In the bagel bread recipe, do these statements agree with the text: (a) the recipe makes two loaves, (b) the oven is preheated to 400 degrees F, (c) the dough is kneaded for 10 minutes? Answer each with yes or no and quote the deciding words of the recipe.

▶ **Source document**:
====

Sunday, April 19, 2020

BEST EVER BAGEL BREAD

YIELD: 2 LOAVES
PREP TIME: 35 MINUTES
COOK TIME: 55 MINUTES
ADDITIONAL TIME: 1 HOUR 30 MINUTES
TOTAL TIME: 3 HOURS
Amazing Bagel Bread
4.7 Stars (33 Reviews)

INGREDIENTS

BREAD:

  •  2 1/2 cups warm water
  •  4 tablespoons honey
  •  1 1/2 tablespoons instant or rapid-rise yeast (see note for active dry yeast)
  •  1 1/2 tablespoons coarse, kosher salt (use less for table salt)
  •  5 to 5 1/2 cups (25 to 27.5 ounces) bread flour (see note for substitutions and notes about exact flour amount)

TOPPING:

  •  1 egg, lightly beaten
  •  1/2 cup freshly grated Parmesan or Asiago cheese (or other toppings of choice, like sesame seeds, poppy seeds, Trader Joe's everything but the bagel seasoning, etc)

WATER BATH:

  •  4 quarts water
  •  1/4 cup honey
  •  1 tablespoon baking soda
  • INSTRUCTIONS
  1. For the bread, in the bowl of a stand mixer fitted with the dough hook, combine the water, honey, yeast, salt and 2 cups of the flour. Mix until combined. With the mixer on low speed, continue adding flour until the dough comes together and clears the sides of the bowl. The exact amount of flour doesn't matter as much as the texture and feel of the dough. It should form a soft, smooth ball that is still a little tacky to the touch but doesn't leave a lot of dough residue on your fingers. Knead the dough for 5 minutes. 
  2. Cover the mixing bowl and let the dough rest for 10-15 minutes. 
  3. Turn the dough out onto a lightly greased or floured counter and separate into two pieces. 
  4. Shape each piece into a loaf by pressing into a thick rectangle, folding the bottom edge up to the middle and then grabbing the top edge and folding it down over the dough and pinching the seam to seal. Turn the loaf seam side down and pat and roll lightly to form an even 8-inch loaf. 
  5. Grease two 8 1/2-X-4 1/2-inch loaf pans. Place the loaves seam side down in the prepared pans. Cover with a clean kitchen towel or greased plastic wrap and let rise in a warm, draft-free spot until the dough rises just over the edge of the pan, about 45 minutes to an hour.
  6. Toward the end of rising, prepare the water bath by bringing the water to a boil in a pot (that is at least 10-inches wide). Add the honey and baking soda and stir to dissolve. Also, fold a clean kitchen towel (like a thin flour sack towel without any texture or terry cloth fabric) in half and place next to the stove.
  7. Preheat the oven to 350 degrees F. 
  8. One at a time, carefully turn the loaf of risen dough out into your hand and place the loaf into the boiling water. It's ok if the bread loaf deflates and looks a bit wonky. It will all work out! Promise. Cook for 1 minute and then use a wide flat spatula or other tool/spoon to flip the dough and cook for another 45 seconds to 1 minute. 
  9. Using a couple of wide spatulas, carefully transfer the loaf and place it on the folded towel, using extra towel length to quickly pat any water off the top and sides of the dough.

====

▶ **Supplied entries**:
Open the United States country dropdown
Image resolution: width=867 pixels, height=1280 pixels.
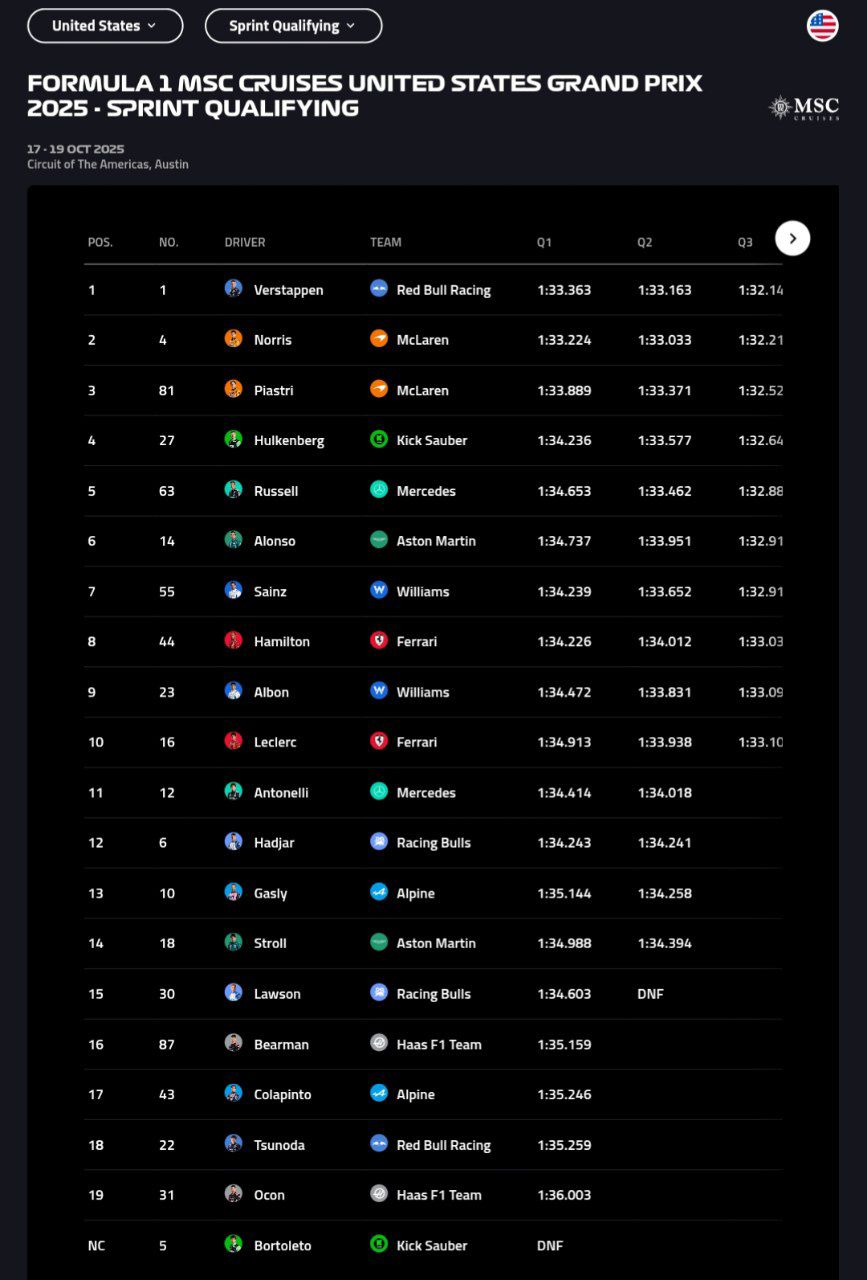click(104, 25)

====

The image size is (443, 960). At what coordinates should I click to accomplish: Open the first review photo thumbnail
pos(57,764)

====

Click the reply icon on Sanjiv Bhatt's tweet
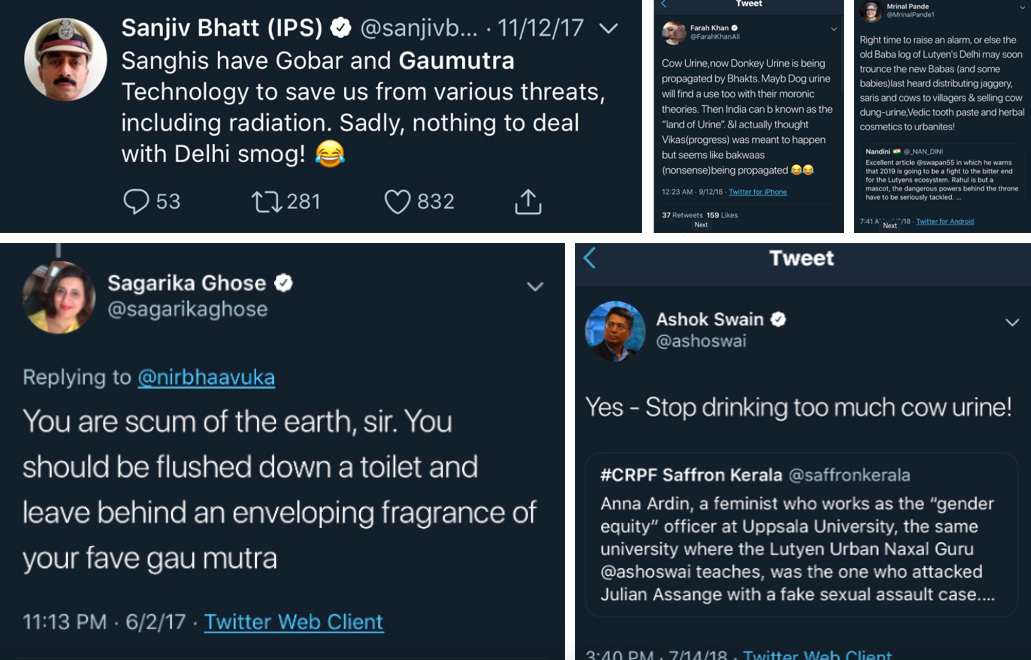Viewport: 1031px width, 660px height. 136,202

====

▶ **Final result**:
(a) Yes: "YIELD: 2 LOAVES"
(b) No: "Preheat the oven to 350 degrees F."
(c) No: "Knead the dough for 5 minutes."